Segundo o depoimento de pessoas mais antigas da comunidade, o boto que seduz as moças ribeirinhas, é encantado, e nas primeiras horas da noite ainda em cima dos paus das beiradas, de preferência sobre os burutizeiros tombados nas margens, se transforma em pessoa, ou seja, em homem.

Veste sempre roupa branca e aparece nas festas onde procura dançar com as moças mais jovens e mais bonitas. Sai com as mesmas para passear e antes da madrugada pula na água e volta à forma primitiva. As moças com as quais esse homemsai, ficam sempre grávidas, razão por que é tido por pai das crianças de partenidade desconhecida, havendo mesmo o depoimento sincero das mães que o apontam como responsável.

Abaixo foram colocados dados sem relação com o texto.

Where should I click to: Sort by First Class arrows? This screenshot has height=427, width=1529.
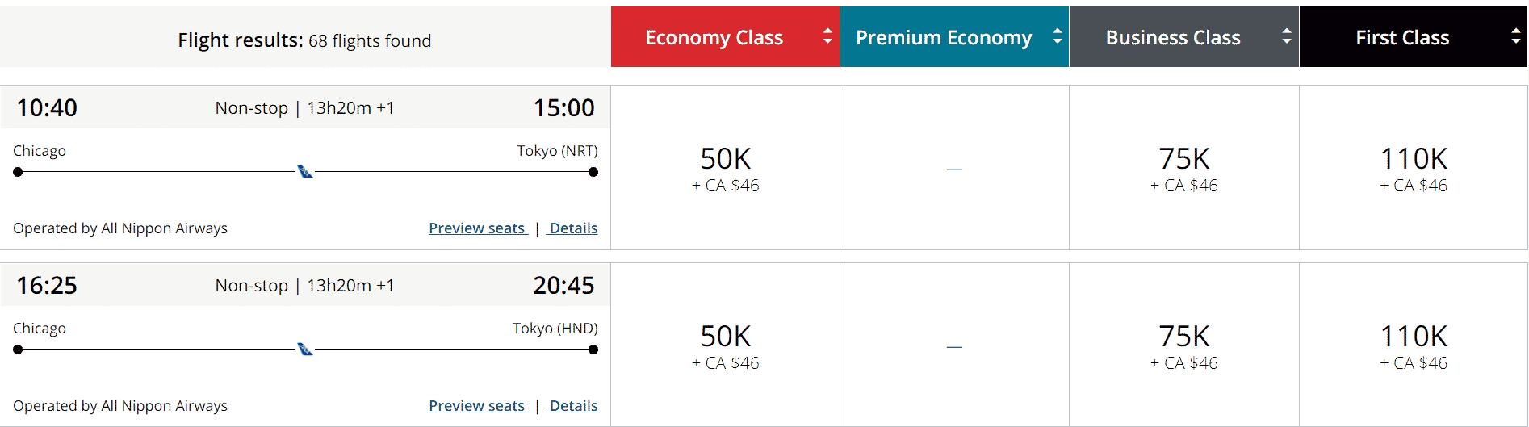1515,36
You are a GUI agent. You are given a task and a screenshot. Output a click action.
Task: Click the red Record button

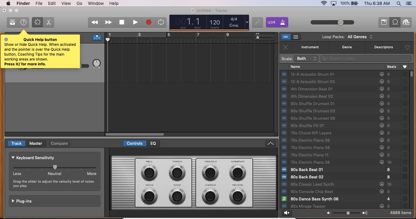click(x=149, y=22)
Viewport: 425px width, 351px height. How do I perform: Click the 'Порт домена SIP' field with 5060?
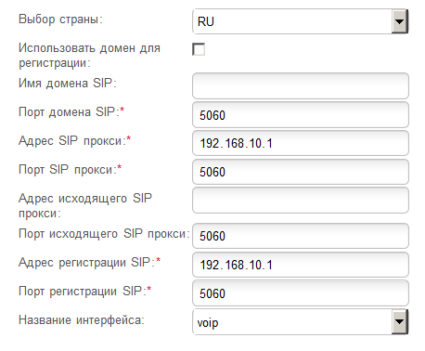(301, 115)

o boto-homem tem um orifício no alto da cabeça, motivo que o leva a aparecer sempre de chapéu, ocultando, o forte cheiro de peixe e o hálito de maresia. Sedutor e fecundador obcecado, o boto sente o odor feminino à grande distância, chegando ao ponto de virar as canoas em que viajam mulheres que não estejam conformes (menstruadas), pois o boto não gosta. Isso sempre a noite, e para evitar que o boto se aproxime, esfrega-se alho na canoa, nas portas das casas e nos lugares que ele gosta de aparecer.